__Quoted text__:
| Issue |
182371
|
| Summary |
Missed vectorisation optimisation for `std::ranges::all_of` when testing if a range with compile time-known size is all zero
|
| Labels |
new issue
|
| Assignees |
|
| Reporter |
sharadhr
|
In [this Reddit thread](https://www.reddit.com/r/cpp_questions/comments/1r7csxn/why_cant_the_compiler_optimise_the_more_idiomatic/) I pose [two implementations](https://godbolt.org/z/zEj6n8M1h) of a function that tests if a `std::array<int, 64>` is all zero. The simple naïve loop compiles to tight vectorised assembly, whereas the `std::ranges` and `std::bind` implementation, doesn't, and reverts to a scalar loop.
[A comment](https://www.reddit.com/r/cpp_questions/comments/1r7csxn/why_cant_the_compiler_optimise_the_more_idiomatic/o665p9y/) in the thread says:
> The root cause is what not_a_novel_account identified — the compiler loses trip count information through the ranges abstraction — but it's worth understanding why mechanically.
>
> When the compiler sees the simple loop over `std::array<int const, 64>`, the trip count (64) is immediately visible as a constant. The optimizer can unroll it, prove the memory region is contiguous and bounded, and emit wide SIMD loads (`vpcmpeqd` + `vptest` on 256-bit or 512-bit vectors).

__Problems to work on__:
**1.** In the compiler issue, which of the two implementations compiles to tight vectorized assembly?
**2.** Resume the compiler issue after its last sentence and carry on writing it.
The entries that come next have nothing to do with the compiler issue.

__Extracted entries__:
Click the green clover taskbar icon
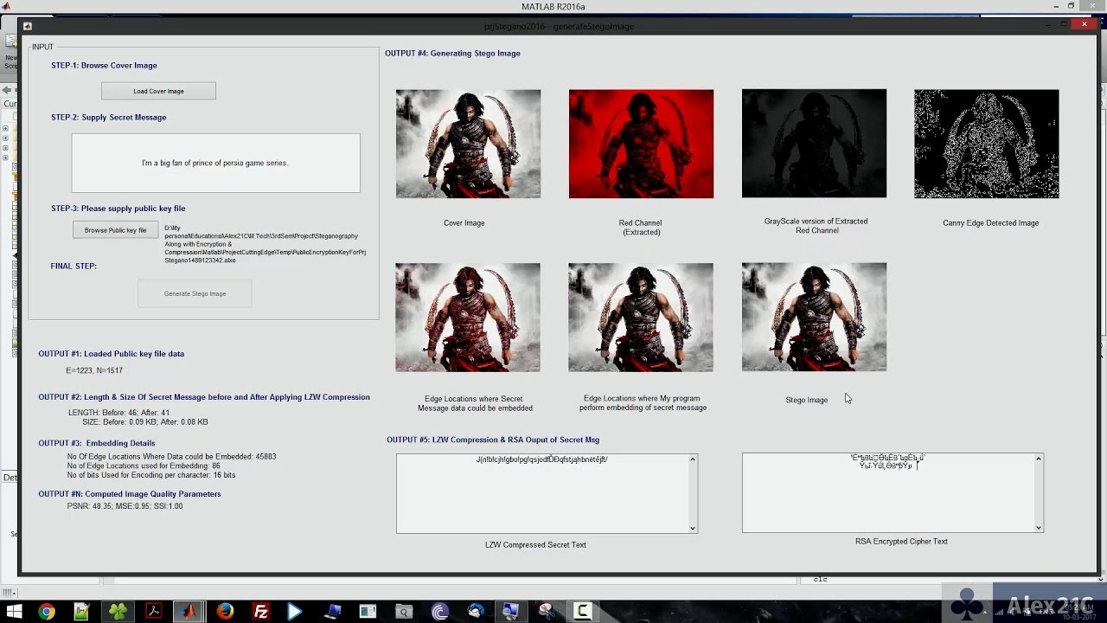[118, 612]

--

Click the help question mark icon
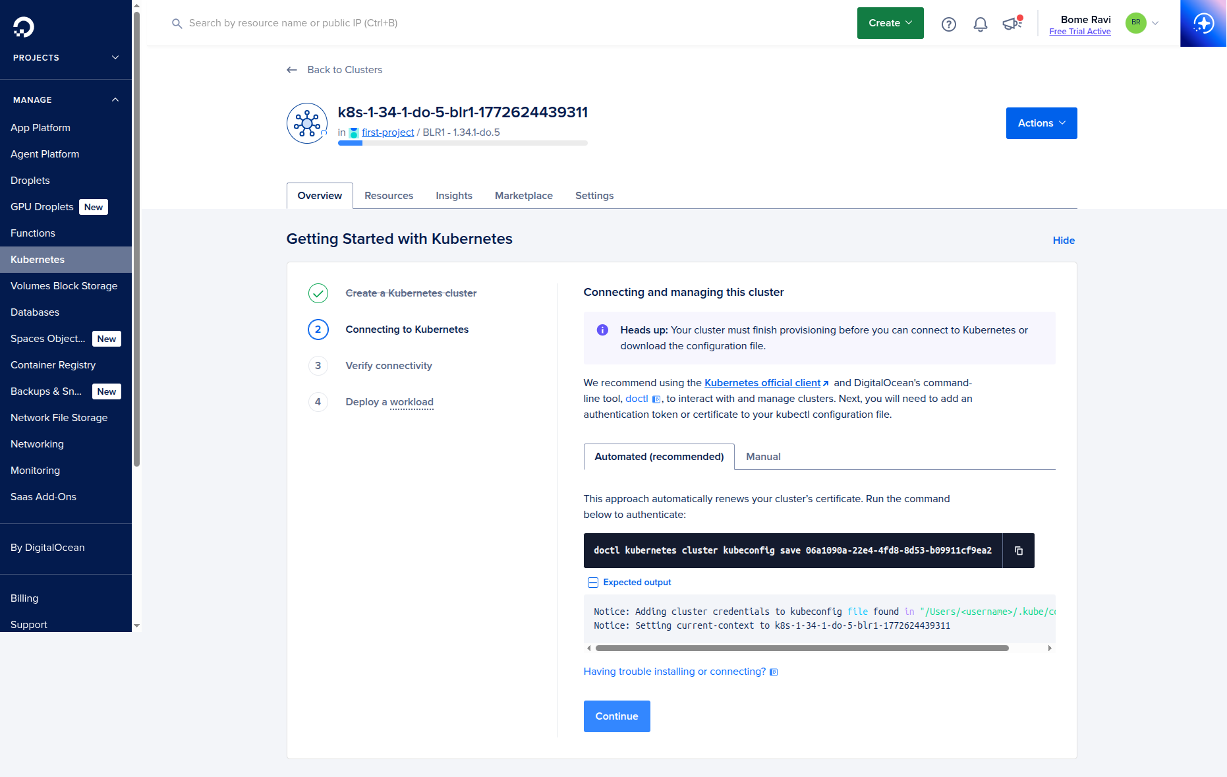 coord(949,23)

__Final results__:
**1.** The simple naïve loop.

**2.**
>
> With `std::ranges::all_of`, the iteration goes through a sentinel-based abstraction: `ranges::begin()` returns an iterator, `ranges::end()` returns a sentinel, and the loop increments the iterator and compares against the sentinel each step. The predicate goes through `std::invoke` with a projected function object. Each of these is a separate template instantiation that the optimizer must inline and then see through.
>
> The problem is that LLVM (and GCC) have inlining budgets — heuristics that limit how deep/wide they'll inline before giving up. Ranges tend to exhaust this budget before the optimizer reaches the point where it can recognize "this is just iterating over 64 contiguous ints." By the time the abstraction layers are (partially) peeled, the loop trip count is no longer a visible constant, so the vectorizer sees a generic loop with unknown bounds and either gives up or produces scalar code.
>
> This is fundamentally a phase ordering issue: loop vectorization runs after inlining, but if inlining didn't fully resolve the abstraction, the vectorizer doesn't have enough information.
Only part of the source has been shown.